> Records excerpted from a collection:
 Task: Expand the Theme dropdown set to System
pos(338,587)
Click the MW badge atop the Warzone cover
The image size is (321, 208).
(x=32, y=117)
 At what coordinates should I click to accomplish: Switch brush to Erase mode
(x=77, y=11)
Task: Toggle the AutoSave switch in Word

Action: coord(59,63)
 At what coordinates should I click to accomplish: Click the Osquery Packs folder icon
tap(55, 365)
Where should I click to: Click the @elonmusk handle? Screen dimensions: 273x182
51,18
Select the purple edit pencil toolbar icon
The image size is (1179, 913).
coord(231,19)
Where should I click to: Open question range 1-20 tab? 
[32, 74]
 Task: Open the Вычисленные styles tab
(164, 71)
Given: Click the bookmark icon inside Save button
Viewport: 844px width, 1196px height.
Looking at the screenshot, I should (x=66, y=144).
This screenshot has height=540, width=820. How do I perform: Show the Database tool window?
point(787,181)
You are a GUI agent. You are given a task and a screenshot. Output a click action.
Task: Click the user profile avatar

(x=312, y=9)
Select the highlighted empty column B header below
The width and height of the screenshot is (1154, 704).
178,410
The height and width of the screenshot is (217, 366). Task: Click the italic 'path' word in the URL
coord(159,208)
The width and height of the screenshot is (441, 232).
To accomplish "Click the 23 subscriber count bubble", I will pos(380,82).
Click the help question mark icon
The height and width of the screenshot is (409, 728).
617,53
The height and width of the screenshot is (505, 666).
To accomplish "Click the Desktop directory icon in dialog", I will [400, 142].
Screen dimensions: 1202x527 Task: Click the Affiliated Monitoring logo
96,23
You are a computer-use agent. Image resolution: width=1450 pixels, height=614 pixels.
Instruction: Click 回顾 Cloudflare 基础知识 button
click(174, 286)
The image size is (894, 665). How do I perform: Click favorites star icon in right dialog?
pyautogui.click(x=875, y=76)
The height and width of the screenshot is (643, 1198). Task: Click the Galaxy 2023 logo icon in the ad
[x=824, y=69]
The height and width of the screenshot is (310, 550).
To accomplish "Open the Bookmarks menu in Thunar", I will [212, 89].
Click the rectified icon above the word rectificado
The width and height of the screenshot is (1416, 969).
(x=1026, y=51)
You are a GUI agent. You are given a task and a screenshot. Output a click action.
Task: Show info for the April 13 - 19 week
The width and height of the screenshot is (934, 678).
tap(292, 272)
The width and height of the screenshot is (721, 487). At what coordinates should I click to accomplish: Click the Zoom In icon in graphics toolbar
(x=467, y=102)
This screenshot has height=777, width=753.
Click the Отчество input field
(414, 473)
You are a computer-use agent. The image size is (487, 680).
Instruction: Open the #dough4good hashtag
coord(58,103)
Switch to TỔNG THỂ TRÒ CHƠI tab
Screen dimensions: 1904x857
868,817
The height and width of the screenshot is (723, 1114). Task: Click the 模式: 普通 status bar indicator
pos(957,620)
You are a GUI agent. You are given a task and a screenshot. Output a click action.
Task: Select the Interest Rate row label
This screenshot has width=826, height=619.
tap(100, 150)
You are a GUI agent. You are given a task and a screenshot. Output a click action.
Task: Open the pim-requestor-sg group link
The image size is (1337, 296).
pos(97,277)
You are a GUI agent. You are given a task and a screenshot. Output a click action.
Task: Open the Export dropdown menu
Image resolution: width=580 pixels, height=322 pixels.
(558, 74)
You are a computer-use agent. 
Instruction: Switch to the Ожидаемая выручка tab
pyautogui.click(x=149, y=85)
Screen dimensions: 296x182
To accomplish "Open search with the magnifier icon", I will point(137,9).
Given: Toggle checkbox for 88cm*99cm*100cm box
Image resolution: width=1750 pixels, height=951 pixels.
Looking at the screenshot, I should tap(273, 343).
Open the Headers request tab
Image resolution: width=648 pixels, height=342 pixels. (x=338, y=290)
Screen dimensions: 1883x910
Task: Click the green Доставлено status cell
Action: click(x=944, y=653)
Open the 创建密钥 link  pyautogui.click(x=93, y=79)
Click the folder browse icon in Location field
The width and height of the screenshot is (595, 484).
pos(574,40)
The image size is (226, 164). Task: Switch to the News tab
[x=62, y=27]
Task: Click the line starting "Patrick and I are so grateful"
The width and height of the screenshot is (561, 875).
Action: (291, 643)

> PROBLEM DESCRIPTION:
Every entry in the data should be returned exactly.

> REPLY TO THE EXERCISE:
 Task: Expand the Theme dropdown set to System
pos(338,587)
Click the MW badge atop the Warzone cover
The image size is (321, 208).
(x=32, y=117)
 At what coordinates should I click to accomplish: Switch brush to Erase mode
(x=77, y=11)
Task: Toggle the AutoSave switch in Word

Action: coord(59,63)
 At what coordinates should I click to accomplish: Click the Osquery Packs folder icon
tap(55, 365)
Where should I click to: Click the @elonmusk handle? Screen dimensions: 273x182
51,18
Select the purple edit pencil toolbar icon
The image size is (1179, 913).
coord(231,19)
Where should I click to: Open question range 1-20 tab? 
[32, 74]
 Task: Open the Вычисленные styles tab
(164, 71)
Given: Click the bookmark icon inside Save button
Viewport: 844px width, 1196px height.
Looking at the screenshot, I should (x=66, y=144).
This screenshot has height=540, width=820. How do I perform: Show the Database tool window?
point(787,181)
You are a GUI agent. You are given a task and a screenshot. Output a click action.
Task: Click the user profile avatar

(x=312, y=9)
Select the highlighted empty column B header below
The width and height of the screenshot is (1154, 704).
178,410
The height and width of the screenshot is (217, 366). Task: Click the italic 'path' word in the URL
coord(159,208)
The width and height of the screenshot is (441, 232).
To accomplish "Click the 23 subscriber count bubble", I will pos(380,82).
Click the help question mark icon
The height and width of the screenshot is (409, 728).
617,53
The height and width of the screenshot is (505, 666).
To accomplish "Click the Desktop directory icon in dialog", I will [400, 142].
Screen dimensions: 1202x527 Task: Click the Affiliated Monitoring logo
96,23
You are a computer-use agent. Image resolution: width=1450 pixels, height=614 pixels.
Instruction: Click 回顾 Cloudflare 基础知识 button
click(174, 286)
The image size is (894, 665). How do I perform: Click favorites star icon in right dialog?
pyautogui.click(x=875, y=76)
The height and width of the screenshot is (643, 1198). Task: Click the Galaxy 2023 logo icon in the ad
[x=824, y=69]
The height and width of the screenshot is (310, 550).
To accomplish "Open the Bookmarks menu in Thunar", I will [212, 89].
Click the rectified icon above the word rectificado
The width and height of the screenshot is (1416, 969).
(x=1026, y=51)
You are a GUI agent. You are given a task and a screenshot. Output a click action.
Task: Show info for the April 13 - 19 week
The width and height of the screenshot is (934, 678).
tap(292, 272)
The width and height of the screenshot is (721, 487). At what coordinates should I click to accomplish: Click the Zoom In icon in graphics toolbar
(x=467, y=102)
This screenshot has height=777, width=753.
Click the Отчество input field
(414, 473)
You are a computer-use agent. The image size is (487, 680).
Instruction: Open the #dough4good hashtag
coord(58,103)
Switch to TỔNG THỂ TRÒ CHƠI tab
Screen dimensions: 1904x857
868,817
The height and width of the screenshot is (723, 1114). Task: Click the 模式: 普通 status bar indicator
pos(957,620)
You are a GUI agent. You are given a task and a screenshot. Output a click action.
Task: Select the Interest Rate row label
This screenshot has width=826, height=619.
tap(100, 150)
You are a GUI agent. You are given a task and a screenshot. Output a click action.
Task: Open the pim-requestor-sg group link
The image size is (1337, 296).
pos(97,277)
You are a GUI agent. You are given a task and a screenshot. Output a click action.
Task: Open the Export dropdown menu
Image resolution: width=580 pixels, height=322 pixels.
(558, 74)
You are a computer-use agent. 
Instruction: Switch to the Ожидаемая выручка tab
pyautogui.click(x=149, y=85)
Screen dimensions: 296x182
To accomplish "Open search with the magnifier icon", I will point(137,9).
Given: Toggle checkbox for 88cm*99cm*100cm box
Image resolution: width=1750 pixels, height=951 pixels.
Looking at the screenshot, I should tap(273, 343).
Open the Headers request tab
Image resolution: width=648 pixels, height=342 pixels. (x=338, y=290)
Screen dimensions: 1883x910
Task: Click the green Доставлено status cell
Action: click(x=944, y=653)
Open the 创建密钥 link  pyautogui.click(x=93, y=79)
Click the folder browse icon in Location field
The width and height of the screenshot is (595, 484).
pos(574,40)
The image size is (226, 164). Task: Switch to the News tab
[x=62, y=27]
Task: Click the line starting "Patrick and I are so grateful"
The width and height of the screenshot is (561, 875).
Action: (291, 643)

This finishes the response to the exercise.